◆ **Problem to solve**
According to the post below about Amy Zier, why did understanding Italian culture matter when she was building her practice there? Answer in one to three sentences.

◆ **Given passage**
A version of this post originally appeared in Omaha Magazine’s Fall, 2016, Women in Business issue.
As my regular readers know, I successfully completed a work-from-abroad experiment this last summer. It was by far the most satisfying “put your money where your mouth is” adventure I’ve had in a long time.
Recently I interviewed my friend Amy Zier, since she has experience running a business in both the United States and Italy.
Originally from Omaha, Amy is trained as an occupational therapist. Twenty years ago, she opened her first office in Chicago, Amy Zier & Associates. She moved to Italy ten years ago and has clinics in Napoli, Rome, and Rovereto. The Chicago clinic is still operating, but Amy manages it mainly from Italy.
I asked her if she noticed any differences between running businesses in the United States and Italy. She told me it’s very rare to have a woman own a private business in Italy, let alone a therapeutic clinic. The challenges involved with starting up were different, too. “The steps to having a business and running a business in Chicago were much easier, you just do it. Here in Italy, there is a lot of bureaucracy to deal with. Building a business in the US is much easier!”
“Building my practice in Italy challenged me in every way imaginable. Learning to speak Italian at the level I could connect with professionals and families was difficult. Understanding the culture was an obstacle in the beginning as I really needed to understand perceptions of disabilities, child development, and the role of parents and extended family within the child’s life. I was fortunate to bring to Italy ideas and ways of clinically working with children and parents that were less common; many Italians are looking outside of their ‘system’ to find ways to support differences in their child’s development.”

◆ **Data to examine**
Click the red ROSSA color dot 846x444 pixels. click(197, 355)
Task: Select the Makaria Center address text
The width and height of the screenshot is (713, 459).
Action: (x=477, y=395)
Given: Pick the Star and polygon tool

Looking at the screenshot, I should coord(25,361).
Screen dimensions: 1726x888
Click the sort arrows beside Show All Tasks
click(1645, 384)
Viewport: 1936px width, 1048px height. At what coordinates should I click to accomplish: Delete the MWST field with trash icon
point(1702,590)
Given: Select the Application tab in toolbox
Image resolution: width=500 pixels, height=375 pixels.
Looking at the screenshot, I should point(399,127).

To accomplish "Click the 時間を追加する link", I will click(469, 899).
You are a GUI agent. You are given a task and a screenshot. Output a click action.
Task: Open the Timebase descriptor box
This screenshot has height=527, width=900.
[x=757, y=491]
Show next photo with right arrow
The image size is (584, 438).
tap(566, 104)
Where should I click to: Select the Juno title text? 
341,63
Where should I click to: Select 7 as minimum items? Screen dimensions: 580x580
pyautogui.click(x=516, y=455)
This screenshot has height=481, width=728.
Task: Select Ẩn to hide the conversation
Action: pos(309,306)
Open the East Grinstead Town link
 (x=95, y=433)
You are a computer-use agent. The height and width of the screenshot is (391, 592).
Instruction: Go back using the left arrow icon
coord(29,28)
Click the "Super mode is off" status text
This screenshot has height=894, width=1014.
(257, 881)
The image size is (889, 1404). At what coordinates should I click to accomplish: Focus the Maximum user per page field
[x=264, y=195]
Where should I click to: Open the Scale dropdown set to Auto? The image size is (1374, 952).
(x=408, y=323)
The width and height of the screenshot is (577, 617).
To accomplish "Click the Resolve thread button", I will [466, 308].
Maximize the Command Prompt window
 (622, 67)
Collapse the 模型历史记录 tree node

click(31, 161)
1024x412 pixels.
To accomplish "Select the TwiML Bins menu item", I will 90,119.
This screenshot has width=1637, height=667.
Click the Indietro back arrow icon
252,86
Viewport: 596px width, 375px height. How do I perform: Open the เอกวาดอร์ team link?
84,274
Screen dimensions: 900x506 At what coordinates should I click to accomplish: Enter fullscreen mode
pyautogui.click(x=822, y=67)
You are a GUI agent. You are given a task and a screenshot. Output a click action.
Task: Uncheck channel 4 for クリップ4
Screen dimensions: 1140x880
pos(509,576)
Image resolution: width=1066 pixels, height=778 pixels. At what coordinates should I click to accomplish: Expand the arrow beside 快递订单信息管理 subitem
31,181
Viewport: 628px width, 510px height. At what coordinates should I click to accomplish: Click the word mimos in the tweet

◆ **Answer for this exercise**
Understanding the culture was an early obstacle because she needed to grasp how people in Italy perceive disabilities and child development. She also needed to understand the role that parents and extended family play in a child's life.